Dizzying as it appeared to her, Tarany continued to approach it step after step. She edged toward the one room remaining.
“This is your bedroom, Minki?” Tarany asked the girl.
Minki lifted her head only long enough to glimpse what remained of her house before turning back to Tarany to nod with sadness and without a word.
Tarany walked closer to the partial structure and examined how cleanly severed the edges were. No dangling wires, splintered framing studs, nor drooping, crumbled plaster threatened to fall on them. No earthquake demolished this home. Whatever tore through here was unnatural. Tarany tested the floor of the room, which felt solid and she stepped upon it. She pushed aside the sheet and blanket Minki must have thrown off in her panic. Under the bedding, Tarany found a stuffed, plush toy laying on its back. Tarany crouched to pick it up.
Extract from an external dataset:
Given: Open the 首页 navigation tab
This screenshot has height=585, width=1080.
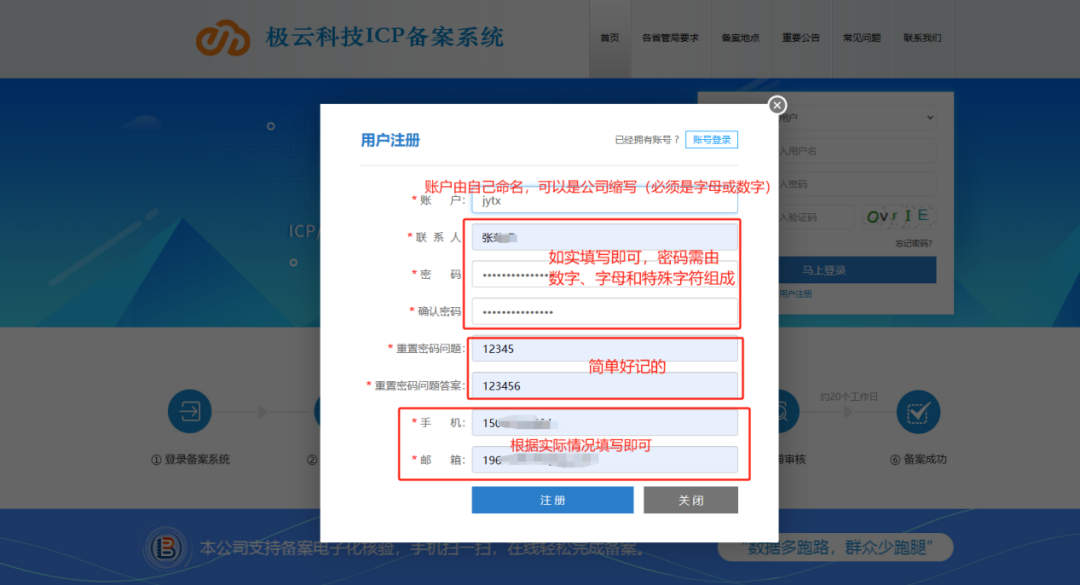Looking at the screenshot, I should [x=609, y=38].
“Oh, Minki. Is this your kitten, little one?”
Minki raised her face from Tarany’s shoulder, and for the first time, a trace of a smile curled the child’s lips. Her hand reached for the stuffed animal, and she pulled it in to hug it against her.
“Stormy,” Minki said with affection to the fluffy gray and white cat.
Stormy. The kitty’s name made Tarany smile, remembering how she used to cuddle a brown bunny named Piki to go to sleep as a little girl. She sensed a degree of comfort from Minki being reunited with her stuffed companion, but she was still holding a traumatized child.
Alighting from the detached bedroom, Tarany gazed into the vastness of the opening in front of her. It defied a physical definition, its boundaries at once vague, yet obvious, contrasted with the world around it. Tarany stepped across gravelly ground while inches in front of her feet was void space, yet appearing as firm as the earth. Looking left and right, Tarany saw the chasm opened to the same kind of emptiness, having structure, but no clear substance. Looking above, she discerned where the brightening sky ended, and the ineffable depth began.
Detecting no fear of this space within herself, Tarany pushed her shoe into the darkness before her and discovered it to be a solid surface even with the ground under her feet. She carried Minki a full two steps into the opening. Then she realized how clear, and not so dark, this space became after she entered it.
A voice called out to her from behind.
“Hey, come back out here!”
Tarany turned around to find the streets and houses of Erevale appeared much less definite from where she now stood. But she could still make out a fire service truck had pulled up and a woman in a bright green coat spoke to her.
“It’s not safe!” the captain exclaimed as other members of her truck crew began stretching out plastic tape to cordon off the area and directed the onlookers to back away. “Something could fall on you or you might fall into a hole! Come out now!”
Tarany peered again into the opening to see its walls and floor were secure around and below her. She detected light coming from a short distance down the – tunnel, she guessed. Part of her wanted to agree with the fire captain, that she was being foolish and taking unnecessary risks.
Inside, however, the space differed from its appearance outside its threshold. Maybe she was not thinking straight, rattled as she had been by the shaking and explosion of flour dust in her bakery earlier. She only thought about getting Minki back to her parents, and it was most likely her parents were somewhere down this tunnel. Tarany walked, holding Minki and her stuffed cat, toward the light ahead of her.